WHAT IS EXPECTED » In the entries below, find each line with the string "panel" and copy it.

* * * * * * * * *

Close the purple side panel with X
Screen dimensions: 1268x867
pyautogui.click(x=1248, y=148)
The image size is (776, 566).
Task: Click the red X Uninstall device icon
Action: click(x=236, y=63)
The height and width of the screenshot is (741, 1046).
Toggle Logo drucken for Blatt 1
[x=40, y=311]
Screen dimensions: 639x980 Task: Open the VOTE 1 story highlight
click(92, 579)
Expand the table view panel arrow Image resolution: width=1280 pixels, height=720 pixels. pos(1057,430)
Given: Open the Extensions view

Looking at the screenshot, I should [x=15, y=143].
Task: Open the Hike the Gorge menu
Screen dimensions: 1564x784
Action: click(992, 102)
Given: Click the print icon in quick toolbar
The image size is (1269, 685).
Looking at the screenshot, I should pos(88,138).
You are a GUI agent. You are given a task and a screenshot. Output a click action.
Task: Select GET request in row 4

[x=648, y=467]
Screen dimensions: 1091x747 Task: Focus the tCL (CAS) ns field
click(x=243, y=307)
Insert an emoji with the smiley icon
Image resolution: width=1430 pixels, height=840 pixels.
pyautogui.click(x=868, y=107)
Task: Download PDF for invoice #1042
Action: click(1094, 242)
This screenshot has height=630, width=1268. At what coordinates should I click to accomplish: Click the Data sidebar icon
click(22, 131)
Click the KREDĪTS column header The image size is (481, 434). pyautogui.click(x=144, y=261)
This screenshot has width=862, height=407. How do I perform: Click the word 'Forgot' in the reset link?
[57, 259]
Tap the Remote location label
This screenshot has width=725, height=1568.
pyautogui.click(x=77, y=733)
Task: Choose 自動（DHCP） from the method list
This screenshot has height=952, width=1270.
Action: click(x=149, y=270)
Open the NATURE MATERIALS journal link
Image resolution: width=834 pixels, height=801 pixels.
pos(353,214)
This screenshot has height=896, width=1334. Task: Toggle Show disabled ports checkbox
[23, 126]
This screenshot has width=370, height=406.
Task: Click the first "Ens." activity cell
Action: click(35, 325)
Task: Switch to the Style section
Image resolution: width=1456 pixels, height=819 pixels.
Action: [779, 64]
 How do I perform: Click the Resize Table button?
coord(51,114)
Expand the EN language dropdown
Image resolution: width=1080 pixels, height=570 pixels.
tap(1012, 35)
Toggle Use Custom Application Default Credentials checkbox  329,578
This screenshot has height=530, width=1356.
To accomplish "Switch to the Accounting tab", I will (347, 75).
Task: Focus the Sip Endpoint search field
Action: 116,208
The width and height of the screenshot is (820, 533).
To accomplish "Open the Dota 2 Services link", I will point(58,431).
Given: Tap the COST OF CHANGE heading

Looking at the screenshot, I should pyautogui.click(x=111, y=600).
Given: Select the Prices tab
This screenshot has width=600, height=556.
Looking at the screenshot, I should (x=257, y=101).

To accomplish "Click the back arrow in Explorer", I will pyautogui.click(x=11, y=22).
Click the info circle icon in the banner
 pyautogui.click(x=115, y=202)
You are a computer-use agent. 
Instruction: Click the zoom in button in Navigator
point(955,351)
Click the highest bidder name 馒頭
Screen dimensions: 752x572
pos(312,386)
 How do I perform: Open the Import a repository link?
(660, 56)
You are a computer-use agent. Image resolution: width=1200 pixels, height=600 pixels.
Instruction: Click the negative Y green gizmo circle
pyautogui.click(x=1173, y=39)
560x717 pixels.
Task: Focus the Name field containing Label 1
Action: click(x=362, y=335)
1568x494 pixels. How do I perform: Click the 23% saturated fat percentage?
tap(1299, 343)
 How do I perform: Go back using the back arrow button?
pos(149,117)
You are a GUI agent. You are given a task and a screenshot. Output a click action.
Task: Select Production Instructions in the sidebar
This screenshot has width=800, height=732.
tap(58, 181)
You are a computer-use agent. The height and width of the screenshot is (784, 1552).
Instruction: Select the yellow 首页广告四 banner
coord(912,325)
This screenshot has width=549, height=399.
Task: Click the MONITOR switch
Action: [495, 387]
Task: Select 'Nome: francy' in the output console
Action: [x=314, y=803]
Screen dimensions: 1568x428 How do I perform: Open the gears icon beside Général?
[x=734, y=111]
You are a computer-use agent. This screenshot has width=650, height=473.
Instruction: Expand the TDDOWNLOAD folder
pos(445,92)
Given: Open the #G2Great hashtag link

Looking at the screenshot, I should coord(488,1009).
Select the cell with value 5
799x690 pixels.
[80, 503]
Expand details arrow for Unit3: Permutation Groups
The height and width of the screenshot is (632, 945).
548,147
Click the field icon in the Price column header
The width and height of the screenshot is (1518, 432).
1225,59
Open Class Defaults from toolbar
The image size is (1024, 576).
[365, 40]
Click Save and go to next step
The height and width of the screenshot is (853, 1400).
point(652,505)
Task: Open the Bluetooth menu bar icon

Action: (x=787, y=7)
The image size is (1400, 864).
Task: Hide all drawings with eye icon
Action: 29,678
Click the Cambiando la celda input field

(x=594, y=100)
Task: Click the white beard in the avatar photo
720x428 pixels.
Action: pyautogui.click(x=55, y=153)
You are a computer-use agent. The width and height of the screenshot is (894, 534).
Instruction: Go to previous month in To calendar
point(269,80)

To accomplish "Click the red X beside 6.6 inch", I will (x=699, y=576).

* * * * * * * * *

COMPLETED TASK »
Close the purple side panel with X
Expand the table view panel arrow Image resolution: width=1280 pixels, height=720 pixels. pos(1057,430)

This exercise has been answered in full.